• **Problem to work on**
Retype, exactly as they appear below, the lines between the line holding "Image resolution: width=1228" and the line holding "Task: Remove the イチゴアイス selection with its X", both ends included.

Start of Block

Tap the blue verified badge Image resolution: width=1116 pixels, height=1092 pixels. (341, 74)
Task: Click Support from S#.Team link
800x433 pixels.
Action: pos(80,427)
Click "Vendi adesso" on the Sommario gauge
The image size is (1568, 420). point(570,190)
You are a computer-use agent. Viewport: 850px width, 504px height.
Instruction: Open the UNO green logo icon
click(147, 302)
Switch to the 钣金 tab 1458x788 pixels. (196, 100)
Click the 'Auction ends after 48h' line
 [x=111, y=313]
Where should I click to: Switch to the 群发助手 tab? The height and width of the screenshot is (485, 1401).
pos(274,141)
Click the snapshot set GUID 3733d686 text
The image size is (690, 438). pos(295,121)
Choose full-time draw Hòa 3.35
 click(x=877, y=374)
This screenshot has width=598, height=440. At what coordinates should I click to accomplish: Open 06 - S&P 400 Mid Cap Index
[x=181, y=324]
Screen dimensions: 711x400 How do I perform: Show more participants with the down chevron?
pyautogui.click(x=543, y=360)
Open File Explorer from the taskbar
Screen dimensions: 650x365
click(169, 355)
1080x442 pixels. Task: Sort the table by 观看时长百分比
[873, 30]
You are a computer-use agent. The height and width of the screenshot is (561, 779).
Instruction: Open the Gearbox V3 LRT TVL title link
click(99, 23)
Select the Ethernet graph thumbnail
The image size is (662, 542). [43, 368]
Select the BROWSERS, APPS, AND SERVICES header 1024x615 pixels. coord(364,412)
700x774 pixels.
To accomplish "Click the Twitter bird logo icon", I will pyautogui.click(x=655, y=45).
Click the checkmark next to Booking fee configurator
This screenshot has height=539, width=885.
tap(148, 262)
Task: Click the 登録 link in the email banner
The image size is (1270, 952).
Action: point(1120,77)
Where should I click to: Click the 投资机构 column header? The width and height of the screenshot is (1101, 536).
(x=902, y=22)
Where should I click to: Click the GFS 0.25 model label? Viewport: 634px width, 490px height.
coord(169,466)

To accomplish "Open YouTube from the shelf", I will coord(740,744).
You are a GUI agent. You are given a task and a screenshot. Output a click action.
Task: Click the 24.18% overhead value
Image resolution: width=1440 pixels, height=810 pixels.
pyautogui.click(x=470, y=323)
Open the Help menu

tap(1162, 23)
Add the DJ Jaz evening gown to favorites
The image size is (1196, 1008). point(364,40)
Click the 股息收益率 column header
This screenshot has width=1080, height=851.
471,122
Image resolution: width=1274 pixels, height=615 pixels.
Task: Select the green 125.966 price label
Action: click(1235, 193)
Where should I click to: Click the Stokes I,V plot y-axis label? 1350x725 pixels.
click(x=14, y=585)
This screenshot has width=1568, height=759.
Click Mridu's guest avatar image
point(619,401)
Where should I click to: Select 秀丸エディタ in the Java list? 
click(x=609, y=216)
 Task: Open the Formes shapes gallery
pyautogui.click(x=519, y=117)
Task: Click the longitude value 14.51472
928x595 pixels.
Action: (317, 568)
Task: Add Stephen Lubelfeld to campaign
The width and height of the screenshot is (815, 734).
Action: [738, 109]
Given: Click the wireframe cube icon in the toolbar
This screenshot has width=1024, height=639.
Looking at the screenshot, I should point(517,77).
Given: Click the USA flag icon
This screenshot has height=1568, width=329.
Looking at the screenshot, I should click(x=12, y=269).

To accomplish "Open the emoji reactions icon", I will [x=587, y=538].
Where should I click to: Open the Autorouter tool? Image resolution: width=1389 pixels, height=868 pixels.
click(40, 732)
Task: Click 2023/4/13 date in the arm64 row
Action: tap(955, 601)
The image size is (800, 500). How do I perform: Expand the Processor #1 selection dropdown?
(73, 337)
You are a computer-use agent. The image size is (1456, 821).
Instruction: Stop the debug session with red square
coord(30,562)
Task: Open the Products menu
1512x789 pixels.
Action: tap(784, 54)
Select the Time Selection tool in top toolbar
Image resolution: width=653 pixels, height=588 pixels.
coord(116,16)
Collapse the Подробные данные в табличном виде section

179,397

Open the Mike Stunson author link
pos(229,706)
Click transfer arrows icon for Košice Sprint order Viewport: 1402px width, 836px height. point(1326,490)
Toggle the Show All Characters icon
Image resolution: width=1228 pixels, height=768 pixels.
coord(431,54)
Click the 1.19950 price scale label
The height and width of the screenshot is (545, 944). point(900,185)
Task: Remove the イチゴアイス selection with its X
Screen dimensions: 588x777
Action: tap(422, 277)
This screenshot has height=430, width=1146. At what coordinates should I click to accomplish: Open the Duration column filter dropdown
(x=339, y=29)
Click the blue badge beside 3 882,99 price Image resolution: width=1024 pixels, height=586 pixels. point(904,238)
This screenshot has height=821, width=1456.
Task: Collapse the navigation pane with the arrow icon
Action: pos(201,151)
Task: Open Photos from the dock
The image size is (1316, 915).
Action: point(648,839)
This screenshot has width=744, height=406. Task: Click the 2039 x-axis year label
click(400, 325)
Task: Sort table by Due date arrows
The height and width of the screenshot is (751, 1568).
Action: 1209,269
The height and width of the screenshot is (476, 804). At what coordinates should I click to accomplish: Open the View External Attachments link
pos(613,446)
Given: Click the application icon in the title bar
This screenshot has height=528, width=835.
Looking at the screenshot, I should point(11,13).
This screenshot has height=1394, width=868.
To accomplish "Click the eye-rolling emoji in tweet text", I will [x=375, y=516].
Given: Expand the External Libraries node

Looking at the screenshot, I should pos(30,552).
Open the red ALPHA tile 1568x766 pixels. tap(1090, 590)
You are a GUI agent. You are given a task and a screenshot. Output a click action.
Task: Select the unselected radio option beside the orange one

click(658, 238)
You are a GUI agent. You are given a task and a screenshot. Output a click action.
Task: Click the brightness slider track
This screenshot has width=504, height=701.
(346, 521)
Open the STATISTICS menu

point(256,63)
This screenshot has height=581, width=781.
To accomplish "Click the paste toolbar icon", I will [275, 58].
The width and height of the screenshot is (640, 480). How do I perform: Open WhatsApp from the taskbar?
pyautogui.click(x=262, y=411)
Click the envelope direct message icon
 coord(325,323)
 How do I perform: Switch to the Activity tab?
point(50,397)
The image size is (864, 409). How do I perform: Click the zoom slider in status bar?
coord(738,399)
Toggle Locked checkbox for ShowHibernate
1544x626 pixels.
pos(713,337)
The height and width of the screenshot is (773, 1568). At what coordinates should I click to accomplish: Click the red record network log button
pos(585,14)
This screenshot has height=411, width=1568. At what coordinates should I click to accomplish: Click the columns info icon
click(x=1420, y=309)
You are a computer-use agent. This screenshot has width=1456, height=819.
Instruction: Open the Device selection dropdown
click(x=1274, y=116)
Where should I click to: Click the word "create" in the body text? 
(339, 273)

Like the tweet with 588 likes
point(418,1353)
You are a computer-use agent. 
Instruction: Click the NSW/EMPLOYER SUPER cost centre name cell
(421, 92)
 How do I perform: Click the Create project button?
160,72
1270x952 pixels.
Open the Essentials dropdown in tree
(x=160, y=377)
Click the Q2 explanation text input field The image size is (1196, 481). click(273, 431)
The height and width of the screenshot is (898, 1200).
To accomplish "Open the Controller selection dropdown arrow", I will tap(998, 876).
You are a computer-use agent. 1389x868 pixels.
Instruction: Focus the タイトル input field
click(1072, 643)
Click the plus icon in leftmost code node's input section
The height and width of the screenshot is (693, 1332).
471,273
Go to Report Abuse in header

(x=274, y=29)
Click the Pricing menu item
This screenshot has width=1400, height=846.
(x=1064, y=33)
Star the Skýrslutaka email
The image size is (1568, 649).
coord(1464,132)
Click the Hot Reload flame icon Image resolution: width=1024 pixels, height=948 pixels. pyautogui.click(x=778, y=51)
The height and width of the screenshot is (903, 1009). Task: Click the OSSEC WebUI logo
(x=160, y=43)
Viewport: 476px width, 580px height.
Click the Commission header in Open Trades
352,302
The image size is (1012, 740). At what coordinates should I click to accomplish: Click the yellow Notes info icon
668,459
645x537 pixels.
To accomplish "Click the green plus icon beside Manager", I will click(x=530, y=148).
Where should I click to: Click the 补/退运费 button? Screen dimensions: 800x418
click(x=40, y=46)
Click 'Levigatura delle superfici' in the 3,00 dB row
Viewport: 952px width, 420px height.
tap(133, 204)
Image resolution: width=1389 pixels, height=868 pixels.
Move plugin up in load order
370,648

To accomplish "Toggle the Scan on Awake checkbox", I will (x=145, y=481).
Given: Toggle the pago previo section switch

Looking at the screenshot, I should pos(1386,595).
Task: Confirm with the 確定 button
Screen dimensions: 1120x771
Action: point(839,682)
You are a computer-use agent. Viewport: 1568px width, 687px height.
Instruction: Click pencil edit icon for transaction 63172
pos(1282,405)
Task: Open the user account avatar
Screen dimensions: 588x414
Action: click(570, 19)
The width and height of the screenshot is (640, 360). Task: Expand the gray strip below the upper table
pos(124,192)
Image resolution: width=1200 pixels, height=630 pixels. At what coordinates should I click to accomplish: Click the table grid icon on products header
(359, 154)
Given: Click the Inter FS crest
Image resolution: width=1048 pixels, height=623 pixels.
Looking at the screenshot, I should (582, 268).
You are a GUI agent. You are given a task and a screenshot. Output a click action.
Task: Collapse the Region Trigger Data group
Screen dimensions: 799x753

End of Block

• **Output**
Image resolution: width=1228 pixels, height=768 pixels.
coord(431,54)
Click the 1.19950 price scale label
The height and width of the screenshot is (545, 944). point(900,185)
Task: Remove the イチゴアイス selection with its X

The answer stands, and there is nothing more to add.